▶ **HOW TO COMPLETE THIS TASK**:
All lines from the one containing "Given: Go up one level with the up arrow" down to the one containing "Tap the retweet", both ends included, are to be given again exactly; omit the rest of the listing below.

▶ **DATA FOR PROCESSING**:
━━━━━━━━━━━━━━━━━━━━━━━━━━━━━━

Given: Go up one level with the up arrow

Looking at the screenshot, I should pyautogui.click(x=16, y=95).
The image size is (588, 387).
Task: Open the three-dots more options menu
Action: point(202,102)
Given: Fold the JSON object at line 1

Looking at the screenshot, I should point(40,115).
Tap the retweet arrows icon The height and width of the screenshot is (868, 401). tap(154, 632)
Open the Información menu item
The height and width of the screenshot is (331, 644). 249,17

━━━━━━━━━━━━━━━━━━━━━━━━━━━━━━

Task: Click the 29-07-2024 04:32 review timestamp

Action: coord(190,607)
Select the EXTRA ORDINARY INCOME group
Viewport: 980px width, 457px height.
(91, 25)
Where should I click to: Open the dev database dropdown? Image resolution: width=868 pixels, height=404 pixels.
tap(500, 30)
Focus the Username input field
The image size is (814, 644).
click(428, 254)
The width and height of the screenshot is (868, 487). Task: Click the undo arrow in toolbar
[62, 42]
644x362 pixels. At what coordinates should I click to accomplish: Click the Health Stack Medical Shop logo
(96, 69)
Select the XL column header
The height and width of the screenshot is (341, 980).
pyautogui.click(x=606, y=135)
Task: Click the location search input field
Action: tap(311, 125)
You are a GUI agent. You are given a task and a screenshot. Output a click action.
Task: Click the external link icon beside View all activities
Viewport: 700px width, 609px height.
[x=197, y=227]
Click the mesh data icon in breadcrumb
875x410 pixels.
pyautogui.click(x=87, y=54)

━━━━━━━━━━━━━━━━━━━━━━━━━━━━━━

▶ **TASK RESULT**:
Given: Go up one level with the up arrow

Looking at the screenshot, I should pyautogui.click(x=16, y=95).
The image size is (588, 387).
Task: Open the three-dots more options menu
Action: point(202,102)
Given: Fold the JSON object at line 1

Looking at the screenshot, I should point(40,115).
Tap the retweet arrows icon The height and width of the screenshot is (868, 401). tap(154, 632)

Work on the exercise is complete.